KOLDA LE CALVAIRE DES VEUVES

veuves_sidaA Kolda, les veuves séropositives vivent une véritable clavaire. Même si elles clament, en chœur, de ne jamais être une porte d’entrée du Vih. Immersion dans le milieu des séropositives au Fouladou.

Elles sont là, nombreuses à vivre avec le Vih. Des femmes avec souvent des orphelins en charge. Condamner à se soigner, à s’occuper seules, d’enfants vulnérables,  s’ils ont  la chance de n’être pas nés avec le virus. Ces femmes se retrouvent pour l’essentiel dans une association des Pvvih Ballondiral. Ici, elles ont la chance de partager leur souci avec des pairs. Discuter et se soutenir en permanence. A l’image de N.G, une jeune dame qui a connu son statut au cours d’une visite prénatale. Depuis beaucoup de choses se sont passées. Son mari qui a refusé de se soumettre au test est décédé en 2007.
Laissant une veuve et cinq enfants mineurs. N.G suit normalement son suivi médical. Aujourd’hui, elle a repris ses rondeurs. Une «drianké» qui ne laisse personne indifférent. Mais, elle résiste encore à la pression sociale pour accepter un nouveau conjoint. Sa priorité : s’occuper de ses enfants. Un exercice difficile pour cette dame qui exerce dans le commerce de fruit.

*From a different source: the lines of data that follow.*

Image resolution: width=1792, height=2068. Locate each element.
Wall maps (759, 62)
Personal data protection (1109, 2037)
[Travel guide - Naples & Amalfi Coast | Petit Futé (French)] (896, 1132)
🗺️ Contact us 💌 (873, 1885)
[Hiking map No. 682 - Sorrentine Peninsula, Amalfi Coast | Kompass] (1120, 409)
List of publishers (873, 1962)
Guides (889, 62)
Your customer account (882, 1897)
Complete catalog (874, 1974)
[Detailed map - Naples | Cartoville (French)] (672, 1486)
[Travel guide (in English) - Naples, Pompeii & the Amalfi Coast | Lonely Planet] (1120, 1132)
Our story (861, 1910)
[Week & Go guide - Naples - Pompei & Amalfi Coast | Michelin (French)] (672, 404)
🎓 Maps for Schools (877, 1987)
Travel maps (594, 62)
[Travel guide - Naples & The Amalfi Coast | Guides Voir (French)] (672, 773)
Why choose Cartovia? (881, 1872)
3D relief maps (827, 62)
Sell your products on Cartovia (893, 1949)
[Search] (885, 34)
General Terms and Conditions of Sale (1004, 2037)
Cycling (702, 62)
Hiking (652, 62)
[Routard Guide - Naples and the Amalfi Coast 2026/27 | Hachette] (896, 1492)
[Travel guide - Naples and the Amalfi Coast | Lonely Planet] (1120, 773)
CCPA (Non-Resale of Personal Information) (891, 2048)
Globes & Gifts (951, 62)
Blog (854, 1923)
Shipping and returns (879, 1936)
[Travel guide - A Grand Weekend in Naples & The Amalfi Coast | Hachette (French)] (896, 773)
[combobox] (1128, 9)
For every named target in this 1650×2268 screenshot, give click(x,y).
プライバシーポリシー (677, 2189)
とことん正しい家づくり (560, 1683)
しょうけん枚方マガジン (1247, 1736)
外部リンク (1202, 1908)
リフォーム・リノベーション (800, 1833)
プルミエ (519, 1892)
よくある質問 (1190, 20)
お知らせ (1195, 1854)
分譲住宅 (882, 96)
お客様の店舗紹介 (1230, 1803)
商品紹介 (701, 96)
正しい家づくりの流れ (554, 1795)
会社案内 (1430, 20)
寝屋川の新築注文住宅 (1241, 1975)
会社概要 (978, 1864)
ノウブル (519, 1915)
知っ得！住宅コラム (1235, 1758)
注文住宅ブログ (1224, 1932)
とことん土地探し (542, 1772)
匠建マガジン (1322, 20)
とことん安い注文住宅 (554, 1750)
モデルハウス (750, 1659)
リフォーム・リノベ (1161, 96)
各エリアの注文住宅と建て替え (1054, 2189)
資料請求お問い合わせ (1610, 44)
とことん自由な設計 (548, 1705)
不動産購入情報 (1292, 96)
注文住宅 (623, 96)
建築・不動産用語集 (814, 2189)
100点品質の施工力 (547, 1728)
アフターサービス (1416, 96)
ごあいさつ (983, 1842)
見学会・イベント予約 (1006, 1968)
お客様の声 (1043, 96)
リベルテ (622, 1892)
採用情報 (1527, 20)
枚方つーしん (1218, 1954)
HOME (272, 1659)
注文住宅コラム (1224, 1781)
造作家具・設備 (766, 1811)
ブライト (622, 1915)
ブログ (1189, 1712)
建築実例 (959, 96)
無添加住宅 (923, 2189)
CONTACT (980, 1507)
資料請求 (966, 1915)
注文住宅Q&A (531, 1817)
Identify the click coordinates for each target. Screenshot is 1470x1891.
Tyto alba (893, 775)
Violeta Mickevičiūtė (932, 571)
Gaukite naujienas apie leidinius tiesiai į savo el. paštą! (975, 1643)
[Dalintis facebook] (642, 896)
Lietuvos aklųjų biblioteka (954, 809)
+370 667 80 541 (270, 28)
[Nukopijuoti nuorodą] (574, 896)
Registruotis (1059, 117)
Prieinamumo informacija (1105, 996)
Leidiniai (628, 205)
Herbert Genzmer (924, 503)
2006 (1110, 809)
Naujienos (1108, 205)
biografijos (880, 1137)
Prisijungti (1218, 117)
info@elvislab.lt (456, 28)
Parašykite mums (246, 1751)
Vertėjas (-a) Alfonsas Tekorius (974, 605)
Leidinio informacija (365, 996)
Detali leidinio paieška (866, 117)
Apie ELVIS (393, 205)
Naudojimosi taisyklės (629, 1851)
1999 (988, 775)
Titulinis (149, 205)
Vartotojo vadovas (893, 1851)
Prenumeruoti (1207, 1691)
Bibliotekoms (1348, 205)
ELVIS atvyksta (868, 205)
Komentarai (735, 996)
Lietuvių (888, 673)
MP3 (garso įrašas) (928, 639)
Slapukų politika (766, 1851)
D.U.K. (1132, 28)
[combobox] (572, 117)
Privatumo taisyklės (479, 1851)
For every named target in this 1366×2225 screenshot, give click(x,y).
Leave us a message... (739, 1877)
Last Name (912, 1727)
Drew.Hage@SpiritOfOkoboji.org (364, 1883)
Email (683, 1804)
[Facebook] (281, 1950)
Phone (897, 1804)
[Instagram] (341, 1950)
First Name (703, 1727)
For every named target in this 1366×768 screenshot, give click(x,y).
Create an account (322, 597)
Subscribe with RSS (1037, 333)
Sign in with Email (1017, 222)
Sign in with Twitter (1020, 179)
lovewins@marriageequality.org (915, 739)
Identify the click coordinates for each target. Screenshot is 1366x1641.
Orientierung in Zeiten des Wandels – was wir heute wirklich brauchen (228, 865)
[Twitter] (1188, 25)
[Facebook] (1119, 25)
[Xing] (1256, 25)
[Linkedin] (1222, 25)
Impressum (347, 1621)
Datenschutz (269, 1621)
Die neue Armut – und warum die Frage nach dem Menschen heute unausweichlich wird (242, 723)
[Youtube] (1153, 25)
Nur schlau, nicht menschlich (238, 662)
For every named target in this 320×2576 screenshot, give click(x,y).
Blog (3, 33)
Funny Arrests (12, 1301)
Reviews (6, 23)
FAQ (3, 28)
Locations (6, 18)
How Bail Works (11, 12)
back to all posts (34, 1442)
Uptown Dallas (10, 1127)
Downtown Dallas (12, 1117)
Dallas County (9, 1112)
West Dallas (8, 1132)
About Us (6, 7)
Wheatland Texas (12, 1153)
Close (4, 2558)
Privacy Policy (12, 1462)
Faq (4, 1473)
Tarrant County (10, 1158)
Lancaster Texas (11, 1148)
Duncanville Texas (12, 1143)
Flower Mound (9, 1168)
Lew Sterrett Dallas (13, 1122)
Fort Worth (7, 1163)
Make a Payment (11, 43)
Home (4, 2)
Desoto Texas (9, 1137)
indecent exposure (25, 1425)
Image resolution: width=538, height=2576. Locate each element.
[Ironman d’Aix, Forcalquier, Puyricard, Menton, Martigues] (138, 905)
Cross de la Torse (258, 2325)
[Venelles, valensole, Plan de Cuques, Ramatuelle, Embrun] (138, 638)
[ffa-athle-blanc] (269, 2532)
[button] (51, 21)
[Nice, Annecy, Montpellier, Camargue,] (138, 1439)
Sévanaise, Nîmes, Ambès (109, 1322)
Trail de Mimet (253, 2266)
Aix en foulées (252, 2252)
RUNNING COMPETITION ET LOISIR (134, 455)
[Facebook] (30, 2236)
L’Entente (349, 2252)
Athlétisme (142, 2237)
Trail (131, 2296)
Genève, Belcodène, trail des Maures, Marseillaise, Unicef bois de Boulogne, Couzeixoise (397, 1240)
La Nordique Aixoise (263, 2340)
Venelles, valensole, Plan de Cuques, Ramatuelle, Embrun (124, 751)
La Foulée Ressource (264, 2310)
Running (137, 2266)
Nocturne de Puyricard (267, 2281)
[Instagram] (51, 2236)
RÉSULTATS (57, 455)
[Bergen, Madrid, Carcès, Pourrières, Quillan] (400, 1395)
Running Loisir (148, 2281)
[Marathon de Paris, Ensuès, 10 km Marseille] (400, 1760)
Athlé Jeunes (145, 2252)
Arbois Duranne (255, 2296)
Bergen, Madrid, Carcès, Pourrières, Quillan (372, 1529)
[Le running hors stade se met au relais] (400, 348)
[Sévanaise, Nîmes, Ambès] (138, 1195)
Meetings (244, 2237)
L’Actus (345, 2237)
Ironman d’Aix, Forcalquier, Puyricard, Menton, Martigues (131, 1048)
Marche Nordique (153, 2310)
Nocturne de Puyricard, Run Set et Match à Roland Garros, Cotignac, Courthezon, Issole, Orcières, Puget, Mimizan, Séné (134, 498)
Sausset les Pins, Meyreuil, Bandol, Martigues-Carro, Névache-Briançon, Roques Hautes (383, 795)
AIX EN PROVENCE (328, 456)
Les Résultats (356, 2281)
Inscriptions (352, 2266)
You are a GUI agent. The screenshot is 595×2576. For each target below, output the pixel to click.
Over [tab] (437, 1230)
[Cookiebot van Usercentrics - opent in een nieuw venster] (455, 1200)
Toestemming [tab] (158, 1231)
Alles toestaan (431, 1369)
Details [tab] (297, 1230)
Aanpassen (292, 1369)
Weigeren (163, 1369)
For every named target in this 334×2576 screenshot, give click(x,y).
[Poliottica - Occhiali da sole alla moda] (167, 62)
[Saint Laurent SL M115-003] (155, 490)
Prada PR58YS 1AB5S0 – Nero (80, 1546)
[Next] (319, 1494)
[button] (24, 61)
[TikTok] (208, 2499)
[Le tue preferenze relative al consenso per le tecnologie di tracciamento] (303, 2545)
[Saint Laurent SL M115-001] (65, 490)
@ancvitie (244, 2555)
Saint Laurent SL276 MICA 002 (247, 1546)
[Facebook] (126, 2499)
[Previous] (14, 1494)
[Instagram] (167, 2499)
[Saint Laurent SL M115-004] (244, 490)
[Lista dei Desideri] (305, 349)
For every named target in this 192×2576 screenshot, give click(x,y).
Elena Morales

«C’est chaque jour un exploit que d’assurer les repas à la maison. Ma fille ainée n’est plus scolarisée. Elle travaille comme domestique pour m’assister. J’ai fait le choix de miser tout sur l’éducation des garçons.», a-t-elle déclaré, avant de se confier sur ces hommes qui ne cessent de rôder au tour d’elle.
«Mon courtisan me fuie depuis qu’il a découvert son statut sérologique»
«Je ne souhaite pas transmettre le vih à quelqu’un dans ma vie. Il y a un homme qui a tout fait pour que j’accepte de me marier avec lui. C’est un homme de tenue qui venait avec beaucoup de cadeaux à la maison. Il avait fini de convaincre toute ma famille même mes enfants. J’ai alors pris la décision de partager mon statut avec lui en lui montrant les résultats de mon test de vih. Tout en l’expliquant que je suis bien suivie et que je ne ressens aucune douleur. C’est ce jour qu’il a définitivement abandonner son projet de mariage. Pire, il ne me téléphone même plus.», se désole-t-elle.
Comme elle, M.  a perdu son époux enseignant. Elle refuse le lévirat et travaille comme femme de ménage pour  subvenir au besoin de mes enfants. «Ma famille ne comprend pas pourquoi je refuse de me remarier. Et j’étais obligé de parler à mon grand frère et à ma mère pour qu’on puisse me laisser tranquille. Je souhaite trouver un homme séropositif pour reprendre une vie de couple», confie-t-elle.
W, elle, est dans un village. Elle prend ses ARV mais le suivi médical est très difficile pour elle. Les médicaments imposent une alimentation de qualité pour W qui a du mal à assurer les trois repas quotidiens et est obligée de s’adonner aux pénibles travaux champêtres. « C’est une condamnation à une mort certaine», se désole-t-elle.
Elles sont ainsi nombreuses au sein de l’association Ballondiral (entraide, en langue poular) avec environ 200 membres dont 98 % de femmes. Cette structure d’entraide  permet aux personnes infectées de se soutenir mutuellement avec un partenaire comme le Fonds mondial de lutte contre le sida à travers  HACI.
Mais cette association souffre de l’indifférence des partenaires sociaux. A en croire une des responsables «les Pvvih restent les premiers oubliés des programmes de soutien aux personnes vulnérables. Les bourses familiales, les appuis en vivre, les programmes d’autonomisation des femmes et autres subventions sont pour les autres».
«Aujourd’hui, sur fonds propres, nous avons trouvé un terrain pour construire un siège social. Nous avons démarré mais nous démarches pour construire ce siège sont encore vaines».
Et pourtant, à Kolda le siège est fondamental pour l’accompagnement et le soutien des Pvvih surtout ceux venant des villages qui n’ont pas où loger.
D’où une subvention spéciale pour accompagner les initiatives de Ballondiral.
Et dire que le vih doit rester une préoccupation pour tous car nul n’est épargné. Le virus rode et ne pas accompagner ces femmes infectées, c’est encourager la propagation certaine du sida.
Les risques sont surtout réels chez les chasseurs de veuves. Ces hommes qui rôdent autour de celles qui ont perdu leur conjoint.